## Work instruction
What lines below contain the string "Global"? List them all.

## Dataset records

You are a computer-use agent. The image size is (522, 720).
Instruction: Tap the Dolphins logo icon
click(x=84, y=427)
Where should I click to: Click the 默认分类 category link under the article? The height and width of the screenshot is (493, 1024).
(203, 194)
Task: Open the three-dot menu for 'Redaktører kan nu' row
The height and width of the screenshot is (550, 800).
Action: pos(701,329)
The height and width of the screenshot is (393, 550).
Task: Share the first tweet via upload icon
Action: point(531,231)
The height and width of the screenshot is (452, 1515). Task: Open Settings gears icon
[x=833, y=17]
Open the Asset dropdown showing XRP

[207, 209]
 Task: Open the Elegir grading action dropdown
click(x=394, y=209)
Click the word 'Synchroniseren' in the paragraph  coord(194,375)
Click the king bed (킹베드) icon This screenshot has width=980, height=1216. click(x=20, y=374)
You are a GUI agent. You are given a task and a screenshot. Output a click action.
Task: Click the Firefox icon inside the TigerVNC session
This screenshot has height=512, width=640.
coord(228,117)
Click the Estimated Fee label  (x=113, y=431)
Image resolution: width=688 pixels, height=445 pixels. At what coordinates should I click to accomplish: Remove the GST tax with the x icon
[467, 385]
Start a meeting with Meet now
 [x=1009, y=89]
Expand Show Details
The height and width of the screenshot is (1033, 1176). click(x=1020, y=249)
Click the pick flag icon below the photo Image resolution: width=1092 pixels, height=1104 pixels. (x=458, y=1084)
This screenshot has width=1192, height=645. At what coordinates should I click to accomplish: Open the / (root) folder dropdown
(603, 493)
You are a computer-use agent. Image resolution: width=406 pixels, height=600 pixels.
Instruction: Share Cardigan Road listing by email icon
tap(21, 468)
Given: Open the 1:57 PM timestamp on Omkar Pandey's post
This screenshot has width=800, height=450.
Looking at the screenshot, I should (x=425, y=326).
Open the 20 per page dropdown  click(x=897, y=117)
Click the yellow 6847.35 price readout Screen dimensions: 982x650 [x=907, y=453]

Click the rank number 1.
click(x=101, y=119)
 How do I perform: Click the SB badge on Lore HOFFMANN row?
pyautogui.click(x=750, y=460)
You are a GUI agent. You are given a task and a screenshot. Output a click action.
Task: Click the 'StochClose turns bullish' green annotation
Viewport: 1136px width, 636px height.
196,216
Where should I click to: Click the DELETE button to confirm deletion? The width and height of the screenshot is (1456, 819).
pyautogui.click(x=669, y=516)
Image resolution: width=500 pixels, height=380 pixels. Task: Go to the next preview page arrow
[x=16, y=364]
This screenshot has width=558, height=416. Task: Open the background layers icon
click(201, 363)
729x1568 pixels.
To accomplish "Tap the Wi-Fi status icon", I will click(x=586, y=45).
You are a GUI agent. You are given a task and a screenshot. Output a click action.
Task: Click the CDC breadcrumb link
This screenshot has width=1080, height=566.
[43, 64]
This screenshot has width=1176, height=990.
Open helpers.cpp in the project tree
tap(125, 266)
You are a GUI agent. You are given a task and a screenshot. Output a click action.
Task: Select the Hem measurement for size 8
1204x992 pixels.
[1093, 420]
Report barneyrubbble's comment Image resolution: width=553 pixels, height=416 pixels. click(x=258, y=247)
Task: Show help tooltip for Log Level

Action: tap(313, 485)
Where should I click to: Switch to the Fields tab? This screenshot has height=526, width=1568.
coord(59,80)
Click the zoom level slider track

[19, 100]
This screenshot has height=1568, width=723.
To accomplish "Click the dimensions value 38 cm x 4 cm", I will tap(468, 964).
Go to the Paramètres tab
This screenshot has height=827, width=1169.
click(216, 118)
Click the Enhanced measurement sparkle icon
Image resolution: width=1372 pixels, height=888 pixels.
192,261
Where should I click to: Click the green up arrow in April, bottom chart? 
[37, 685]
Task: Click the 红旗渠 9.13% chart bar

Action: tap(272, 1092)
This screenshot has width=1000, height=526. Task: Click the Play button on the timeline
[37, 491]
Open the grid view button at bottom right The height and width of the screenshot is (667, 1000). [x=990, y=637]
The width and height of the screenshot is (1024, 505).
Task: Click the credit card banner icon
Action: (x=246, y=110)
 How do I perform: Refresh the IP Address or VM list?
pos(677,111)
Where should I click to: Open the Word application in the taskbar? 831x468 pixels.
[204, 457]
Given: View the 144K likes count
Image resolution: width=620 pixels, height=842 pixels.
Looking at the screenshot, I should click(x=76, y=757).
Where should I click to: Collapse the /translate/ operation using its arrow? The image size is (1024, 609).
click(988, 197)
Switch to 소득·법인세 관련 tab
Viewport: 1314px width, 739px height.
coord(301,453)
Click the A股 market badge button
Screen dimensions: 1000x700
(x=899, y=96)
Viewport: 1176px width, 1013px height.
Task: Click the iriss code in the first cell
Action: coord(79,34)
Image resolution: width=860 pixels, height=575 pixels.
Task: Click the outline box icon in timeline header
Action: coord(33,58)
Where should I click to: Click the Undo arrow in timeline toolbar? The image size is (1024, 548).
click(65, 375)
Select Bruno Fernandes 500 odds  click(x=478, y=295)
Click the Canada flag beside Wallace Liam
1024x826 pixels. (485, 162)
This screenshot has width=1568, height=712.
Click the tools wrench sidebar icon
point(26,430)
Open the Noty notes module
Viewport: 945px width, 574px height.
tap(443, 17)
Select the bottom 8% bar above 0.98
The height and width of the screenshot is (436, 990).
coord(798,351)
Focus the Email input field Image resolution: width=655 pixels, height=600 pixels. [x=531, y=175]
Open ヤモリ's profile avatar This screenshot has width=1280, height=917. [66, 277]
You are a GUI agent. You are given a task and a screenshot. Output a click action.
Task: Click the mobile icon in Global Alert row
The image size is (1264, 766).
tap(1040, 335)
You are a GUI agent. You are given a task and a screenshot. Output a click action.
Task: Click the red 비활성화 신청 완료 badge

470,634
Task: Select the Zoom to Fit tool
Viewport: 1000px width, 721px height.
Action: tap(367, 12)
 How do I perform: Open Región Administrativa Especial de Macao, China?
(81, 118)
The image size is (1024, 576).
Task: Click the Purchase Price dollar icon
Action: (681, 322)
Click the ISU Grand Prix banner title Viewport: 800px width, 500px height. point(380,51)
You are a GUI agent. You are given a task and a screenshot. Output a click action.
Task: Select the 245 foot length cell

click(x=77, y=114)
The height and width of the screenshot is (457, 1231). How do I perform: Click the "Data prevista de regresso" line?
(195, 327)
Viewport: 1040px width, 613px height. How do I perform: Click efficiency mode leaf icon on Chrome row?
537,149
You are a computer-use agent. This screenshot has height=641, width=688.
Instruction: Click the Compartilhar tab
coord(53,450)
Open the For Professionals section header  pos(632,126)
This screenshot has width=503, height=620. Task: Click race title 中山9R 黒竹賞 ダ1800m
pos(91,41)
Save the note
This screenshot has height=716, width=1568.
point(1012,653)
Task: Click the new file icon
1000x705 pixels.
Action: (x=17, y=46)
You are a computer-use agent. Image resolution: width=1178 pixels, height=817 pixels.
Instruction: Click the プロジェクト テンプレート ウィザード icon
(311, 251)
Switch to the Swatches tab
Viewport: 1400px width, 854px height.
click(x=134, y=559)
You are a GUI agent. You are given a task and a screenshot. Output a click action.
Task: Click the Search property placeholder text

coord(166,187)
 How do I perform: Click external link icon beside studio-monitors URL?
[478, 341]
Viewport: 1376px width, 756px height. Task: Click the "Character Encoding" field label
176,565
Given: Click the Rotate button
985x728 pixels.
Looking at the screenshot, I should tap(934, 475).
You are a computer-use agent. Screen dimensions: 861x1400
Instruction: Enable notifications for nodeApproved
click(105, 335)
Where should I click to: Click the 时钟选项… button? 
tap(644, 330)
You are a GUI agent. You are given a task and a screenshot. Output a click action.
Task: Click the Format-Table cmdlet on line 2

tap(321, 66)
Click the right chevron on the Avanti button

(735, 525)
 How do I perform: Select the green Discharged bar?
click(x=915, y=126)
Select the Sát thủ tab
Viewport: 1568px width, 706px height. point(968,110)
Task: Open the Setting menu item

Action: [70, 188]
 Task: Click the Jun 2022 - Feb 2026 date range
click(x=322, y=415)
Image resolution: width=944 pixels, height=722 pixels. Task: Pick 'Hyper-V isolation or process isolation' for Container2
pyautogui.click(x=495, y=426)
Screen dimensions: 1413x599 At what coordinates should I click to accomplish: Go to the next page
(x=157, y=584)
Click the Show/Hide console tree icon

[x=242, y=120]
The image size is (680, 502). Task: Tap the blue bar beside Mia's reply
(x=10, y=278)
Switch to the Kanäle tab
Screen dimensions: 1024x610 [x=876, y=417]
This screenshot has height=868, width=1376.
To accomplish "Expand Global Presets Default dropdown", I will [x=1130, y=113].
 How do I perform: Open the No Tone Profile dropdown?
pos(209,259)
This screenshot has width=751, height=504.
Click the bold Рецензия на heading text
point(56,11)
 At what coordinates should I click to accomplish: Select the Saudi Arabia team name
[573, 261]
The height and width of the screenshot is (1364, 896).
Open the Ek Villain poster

## Task response
Task: Click the mobile icon in Global Alert row
To accomplish "Expand Global Presets Default dropdown", I will [x=1130, y=113].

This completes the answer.